New York tenggelam, atau lebih tepatnya, kota ini tenggelam olehnya gedung pencakar langit. Itulah kesimpulan studi baru yang memodelkan geologi di bawah kota dengan membandingkannya dengan data satelit.
Ada banyak alasan untuk tenggelamnya permukaan bumi secara bertahap, tetapi bobot kota itu sendiri jarang dipelajari.
Grafik belajar menemukan bahwa New York tenggelam 1-2 milimeter per tahun karena beratnya gedung-gedung tinggi. Beberapa milimeter mungkin tidak terlihat banyak, tetapi beberapa bagian kota tenggelam lebih cepat.
Deformasi itu bisa menimbulkan masalah bagi kota dataran rendah berpenduduk lebih dari 8 juta orang itu. Hasil ini harus mendorong upaya lebih lanjut untuk mengembangkan strategi mitigasi perubahan iklim untuk memerangi peningkatan risiko banjir dan kenaikan permukaan air laut.

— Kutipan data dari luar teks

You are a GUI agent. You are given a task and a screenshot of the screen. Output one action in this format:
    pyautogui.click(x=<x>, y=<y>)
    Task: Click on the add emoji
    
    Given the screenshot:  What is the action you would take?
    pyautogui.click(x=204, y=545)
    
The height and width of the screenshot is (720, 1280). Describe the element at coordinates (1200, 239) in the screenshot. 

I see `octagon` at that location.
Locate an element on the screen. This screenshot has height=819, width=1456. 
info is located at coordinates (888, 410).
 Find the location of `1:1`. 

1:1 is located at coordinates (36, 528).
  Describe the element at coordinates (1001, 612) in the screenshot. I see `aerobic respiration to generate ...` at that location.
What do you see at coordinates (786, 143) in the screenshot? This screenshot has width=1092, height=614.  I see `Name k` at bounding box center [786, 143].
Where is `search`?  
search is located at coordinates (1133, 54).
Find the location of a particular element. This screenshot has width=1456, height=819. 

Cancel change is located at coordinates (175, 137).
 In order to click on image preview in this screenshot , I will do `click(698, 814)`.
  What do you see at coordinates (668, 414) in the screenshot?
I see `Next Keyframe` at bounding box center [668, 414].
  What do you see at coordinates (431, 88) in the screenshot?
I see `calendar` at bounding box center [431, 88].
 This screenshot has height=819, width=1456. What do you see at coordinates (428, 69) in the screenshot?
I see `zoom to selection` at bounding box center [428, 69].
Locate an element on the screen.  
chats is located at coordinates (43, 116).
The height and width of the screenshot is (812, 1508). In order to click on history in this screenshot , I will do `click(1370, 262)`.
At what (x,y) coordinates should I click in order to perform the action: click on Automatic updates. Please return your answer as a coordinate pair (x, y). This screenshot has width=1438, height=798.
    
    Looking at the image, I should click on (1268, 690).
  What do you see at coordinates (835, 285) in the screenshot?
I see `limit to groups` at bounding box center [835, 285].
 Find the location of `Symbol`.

Dalam studi baru ini, para peneliti menghitung massa gabungan sekitar 1 juta bangunan di New York City menjadi 764,000,000,000,000,000 kilogram. Mereka kemudian membagi kota menjadi kotak berukuran 100 x 100 meter persegi dan, dengan mempertimbangkan gaya gravitasi, mengubah massa bangunan menjadi tekanan ke bawah.
Perhitungan mereka hanya mencakup massa bangunan dan benda-benda di dalamnya, bukan jalan New York, trotoar, jembatan, rel kereta api, dan area beraspal lainnya. Bahkan dengan keterbatasan ini, perhitungan baru ini menyempurnakan pengamatan sebelumnya tentang keruntuhan kota dengan mempertimbangkan geologi permukaan yang kompleks di bawah Kota New York, yang mencakup endapan pasir, lanau, dan tanah liat, serta singkapan batuan.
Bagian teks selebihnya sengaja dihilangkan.